In the case of Dua Residency Management Corporation v Edisi Utama Sdn Bhd and E&O Customer Services Sdn Bhd, an action was brought by Dua Residency Management Corporation, the management corporation of Dua Residency Condominium (“DRMC”) for the following:

  1. That Edisi Utama Sdn Bhd (“Edisi”) as developer of Dua Residency failed to adequately design and construct certain common areas in Dua Residency;
  2. That E&O Customer Services Sdn Bhd (“E&O CS”) as property manager of Dua Residency failed to adequately maintain and manage the common areas in Dua Residency.

DRMC based its causes of action against Edisi on the following:-

  1. Breach of contract;
  2. Breach of statutory duties; and
  3. Breach of duty of care.

DRMC's cause of action against E&O CS was based on a breach of duty of care.

The gist of DRMC's case against Edisi and E&O CS was with regard to alleged defects which resulted in water seepage from the following areas:-

  1. The construction movement joints (“CMJs”);
  2. The Swimming Pool; and
  3. The Open Deck surrounding the Swimming Pool (“Open Deck”).

The case against E&O CS

DRMC relied on the Scottish case of Martin Hines & Anor v King Strurge LLP [2010] CSIH 86 where a property manager was sued in negligence by tenants for failing to regularly check and maintain a fire alarm system. DRMC further attempted to rely on the Valuers, Appraisers and Estate Agents Act 1981 (“VAEAA”) and the fact that E&O CS should have been registered under the same and the Property Management Standards issued by the Board of Valuers, Appraisers and Estate Agents (“the Board”) to allege that the statutory duties prescribed in the Property Management Standards justified an imposition of a common law duty of care.

Dataset excerpt:
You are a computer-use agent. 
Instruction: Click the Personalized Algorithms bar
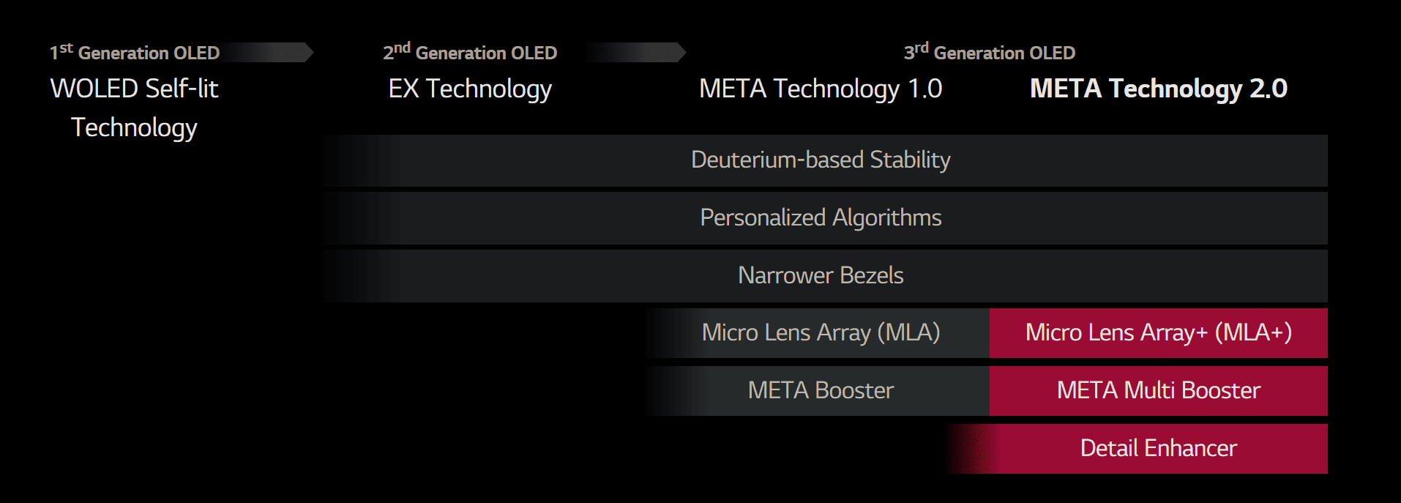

Prompt 1:
Using the Dua Residency case summary, answer the following:
(a) On what three grounds did DRMC base its causes of action against Edisi?
(b) Which three areas were said to be the source of the water seepage?
(c) In the Scottish case DRMC relied on, what did the property manager allegedly fail to do?
Prompt 2: Write the next part of the Dua Residency case summary, picking up after its final sentence.

Task result 1:
(a) Breach of contract, breach of statutory duties, and breach of duty of care.
(b) The construction movement joints (CMJs), the Swimming Pool, and the Open Deck surrounding the Swimming Pool.
(c) Regularly check and maintain a fire alarm system.

Task result 2:
It was argued on behalf of E&O CS that the VAEAA did not apply to E&O CS and that it did not confer a private cause of action to a management corporation. It was also argued that the Property Management Standards did not have any force in law and thereby was not binding on E&O CS. Furthermore, E&O CS at all times acted on instructions of DRMC and its predecessor, the joint management body, and thus did not have sole control over the common property of Dua Residency.

The High Court found that although no formal agreement was executed between DRMC and E&O CS, there was an implied contract between the parties. Thus, as there was an alternative contractual remedy, the existence of the duty of care is negated on policy consideration. Notwithstanding this, the High Court also agreed with the arguments of the counsel for E&O CS in that E&O CS was not an independent and autonomous body that could unilaterally make decisions as regards the maintenance and repair of the common property in Dua Residency and thus this negates the existence of a duty of care on policy consideration. The High Court also held that the VAEAA does not confer a private law cause of action on DRMC.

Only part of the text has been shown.